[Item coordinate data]
[Start]

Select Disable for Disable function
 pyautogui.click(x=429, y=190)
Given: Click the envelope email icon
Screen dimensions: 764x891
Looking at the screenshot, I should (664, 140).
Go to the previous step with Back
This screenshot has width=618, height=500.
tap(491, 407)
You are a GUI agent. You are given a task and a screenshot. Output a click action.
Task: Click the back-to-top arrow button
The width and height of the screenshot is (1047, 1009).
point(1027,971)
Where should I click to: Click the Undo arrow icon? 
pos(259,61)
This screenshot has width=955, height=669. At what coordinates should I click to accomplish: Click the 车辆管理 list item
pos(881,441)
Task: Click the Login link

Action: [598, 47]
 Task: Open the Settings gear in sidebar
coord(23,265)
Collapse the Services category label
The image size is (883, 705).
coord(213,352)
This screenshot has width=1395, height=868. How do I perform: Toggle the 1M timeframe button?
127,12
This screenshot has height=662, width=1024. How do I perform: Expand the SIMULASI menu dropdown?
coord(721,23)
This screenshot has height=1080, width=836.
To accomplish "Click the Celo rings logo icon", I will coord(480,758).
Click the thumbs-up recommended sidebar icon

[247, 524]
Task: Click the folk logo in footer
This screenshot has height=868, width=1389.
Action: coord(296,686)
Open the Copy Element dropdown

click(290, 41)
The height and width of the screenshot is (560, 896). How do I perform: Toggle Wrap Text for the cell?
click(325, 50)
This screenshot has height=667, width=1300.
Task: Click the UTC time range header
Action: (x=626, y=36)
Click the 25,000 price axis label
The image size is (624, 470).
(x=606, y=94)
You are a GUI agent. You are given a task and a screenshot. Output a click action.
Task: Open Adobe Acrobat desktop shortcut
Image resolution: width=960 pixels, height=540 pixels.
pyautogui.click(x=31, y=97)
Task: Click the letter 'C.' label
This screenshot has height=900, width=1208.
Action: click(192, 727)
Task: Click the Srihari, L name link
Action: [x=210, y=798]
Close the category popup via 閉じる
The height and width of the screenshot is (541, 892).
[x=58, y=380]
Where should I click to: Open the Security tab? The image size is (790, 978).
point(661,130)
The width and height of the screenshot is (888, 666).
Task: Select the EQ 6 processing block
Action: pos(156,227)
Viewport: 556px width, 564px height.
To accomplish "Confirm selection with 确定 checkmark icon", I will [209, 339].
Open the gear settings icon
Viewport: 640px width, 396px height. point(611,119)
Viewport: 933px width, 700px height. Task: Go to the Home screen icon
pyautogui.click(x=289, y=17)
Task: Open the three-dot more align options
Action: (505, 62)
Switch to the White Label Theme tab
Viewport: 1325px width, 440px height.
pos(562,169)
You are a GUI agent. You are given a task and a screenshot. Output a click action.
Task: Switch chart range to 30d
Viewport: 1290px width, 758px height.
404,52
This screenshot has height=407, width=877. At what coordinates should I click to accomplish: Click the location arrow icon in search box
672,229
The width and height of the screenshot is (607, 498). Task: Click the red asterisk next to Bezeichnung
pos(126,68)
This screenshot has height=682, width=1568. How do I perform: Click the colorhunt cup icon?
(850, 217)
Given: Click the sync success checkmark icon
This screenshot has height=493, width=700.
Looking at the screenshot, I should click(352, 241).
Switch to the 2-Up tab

[End]

What to do: Can you copy out, word for word, the portion of the data above that opens with the line containing "This screenshot has height=662, width=1024." and closes with the line containing "(x=606, y=94)", including both of those lines?

Answer to the task:
This screenshot has height=662, width=1024. How do I perform: Expand the SIMULASI menu dropdown?
coord(721,23)
This screenshot has height=1080, width=836.
To accomplish "Click the Celo rings logo icon", I will coord(480,758).
Click the thumbs-up recommended sidebar icon

[247, 524]
Task: Click the folk logo in footer
This screenshot has height=868, width=1389.
Action: coord(296,686)
Open the Copy Element dropdown

click(290, 41)
The height and width of the screenshot is (560, 896). How do I perform: Toggle Wrap Text for the cell?
click(325, 50)
This screenshot has height=667, width=1300.
Task: Click the UTC time range header
Action: (x=626, y=36)
Click the 25,000 price axis label
The image size is (624, 470).
(x=606, y=94)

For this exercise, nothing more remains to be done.